Facing heart valve surgery can be a daunting task. You have every reason to be hopeful and positive about your recovery. You’re in good company: hear from other patients sharing their experience with heart valve surgery.
AHA's Heart Valve Ambassadors
This group of volunteer ambassadors includes six heart valve disease survivors and one caregiver from across the country who represent the face of heart valve disease in America. These volunteers show that heart valve disease can affect people of all ages, backgrounds and lifestyles. These ambassadors serve as leaders in the community and work with us to raise awareness about heart valve disease, while sharing valuable resources for patients and families. Learn more about them here and be sure to connect with them on our Support Network.
Decades after she had rheumatic fever, Thelma learned it was a risk factor for heart valve disease, a diagnosis she received as an adult. Despite some ups and downs, Thelma has maintained a joyful attitude and a healthy lifestyle.
Jim Abraham thought he was “one and done” when he underwent open-heart surgery to repair his mitral valve in 2017. But when a test showed a new problem with his heart valve three years later, “it was a serious wake-up call” to pay closer attention to his heart health.
Kimberly has experienced heart valve disease firsthand. Kimberly was born with an abnormal valve, but didn’t begin to develop symptoms until her 40s. She learned she needed an aortic valve replacement in 2009 and underwent open heart surgery, receiving a mechanical valve to replace her damaged aortic valve. Four days after her surgery, she developed a blockage and during a second surgery, she received a pacemaker.

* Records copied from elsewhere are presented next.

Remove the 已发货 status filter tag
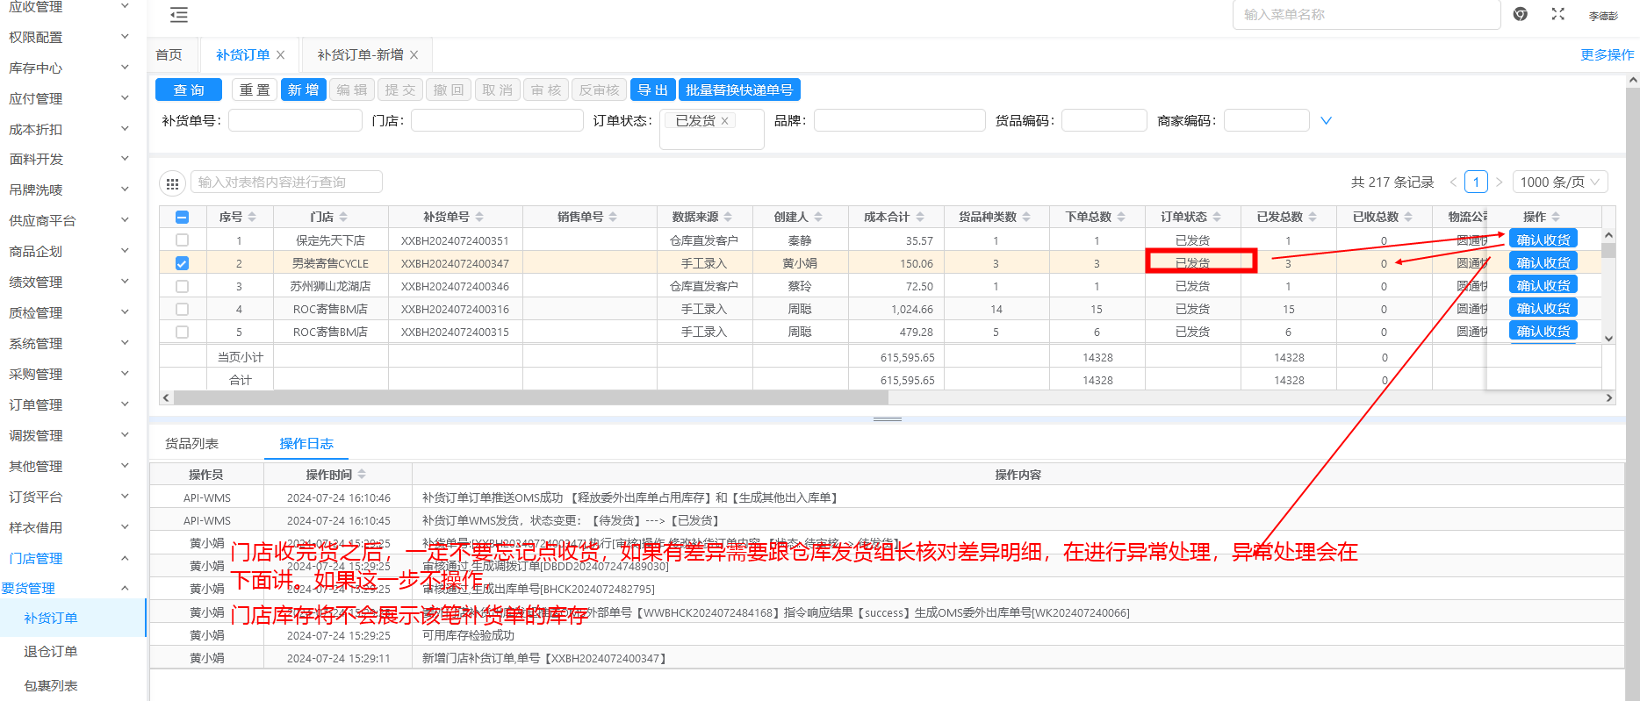Image resolution: width=1640 pixels, height=701 pixels. [725, 121]
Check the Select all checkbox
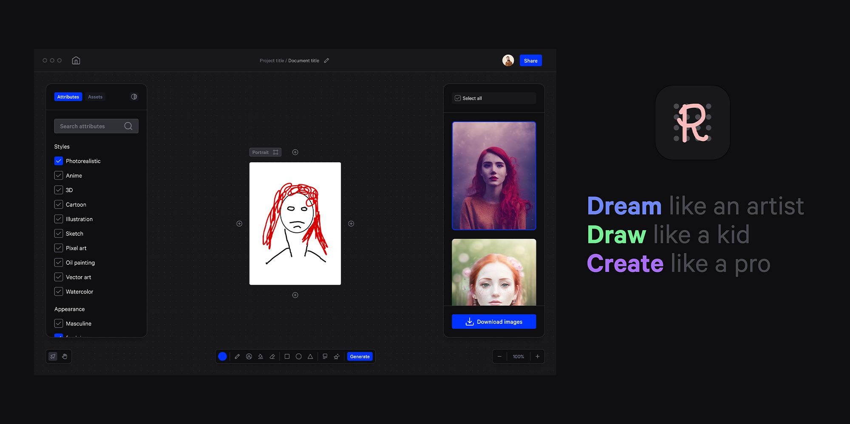The height and width of the screenshot is (424, 850). pos(458,98)
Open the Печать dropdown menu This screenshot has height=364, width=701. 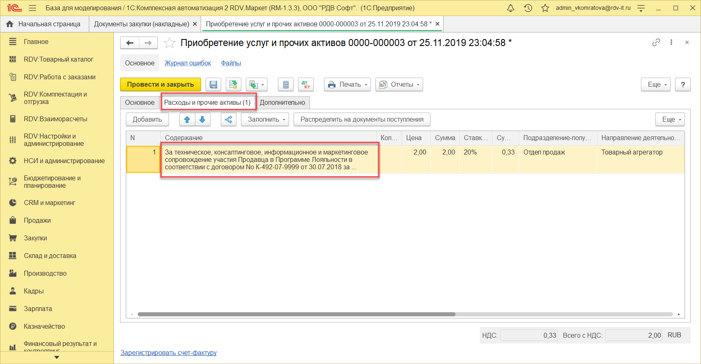pyautogui.click(x=347, y=85)
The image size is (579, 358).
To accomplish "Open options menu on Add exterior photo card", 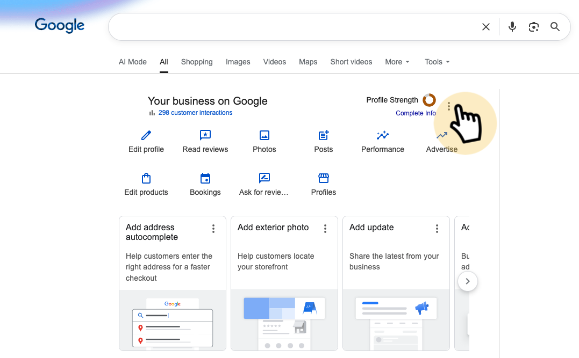I will [x=325, y=229].
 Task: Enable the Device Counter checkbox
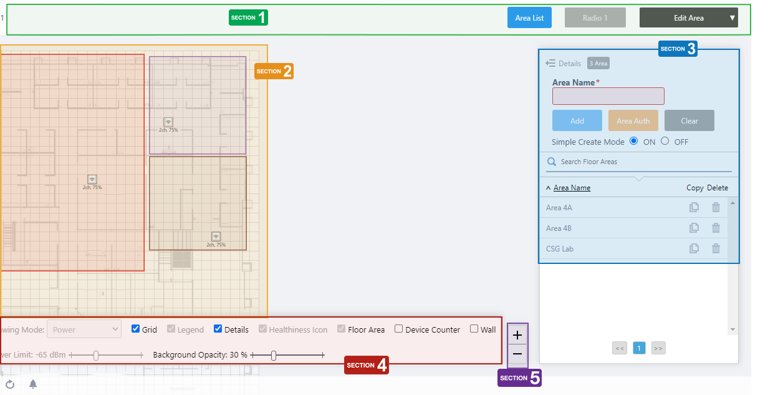[399, 329]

Mark's journey with heart valve disease began in high school, when a heart murmur was detected in a routine physical exam. Later in life he was diagnosed with aortic valve stenosis, which ultimately turned severe enough to require valve replacement surgery. He's thankful for the care and treatment he received during and after his surgery, completing a 12-week cardiac rehab program and building back up to jogging 4 miles regularly. Mark maintains a passionate interest in researching the use of nutrition, exercise and lifestyle choices to reduce the risk of developing heart disease. Understanding the power of a community that can truly empathize, he decided to mentor others as an AHA Heart Valve Ambassador.
At a routine physical, Christine's physician detected a heart murmur. Upon being referred to a specialist, she was told she had mitral valve prolapse. Upon close monitoring and a watchful eye of her cardiologist through routine testing, she developed a leaking mitral valve. The condition had worsened, causing her heart to become enlarged as it worked harder to pump blood between the chambers. She had her mitral valve repaired through traditional open heart surgery and later developed post surgical complications. Christine has made it her mission to "pay it forward" and provide comfort, encouragement and inspiration to others facing heart surgery. She shares her tips and tricks in how she is "kicking" out heart disease on beat a time in the hopes of making someone else's journey a little easier.
Meet Ray Rivera, AHA Heart Valve Ambassador
Ray lives in Pasadena, California. He has retired from television broadcasting and currently spends his time traveling, working on various personal projects and staying healthy. Ray writes in honor of Hispanic Heritage Month.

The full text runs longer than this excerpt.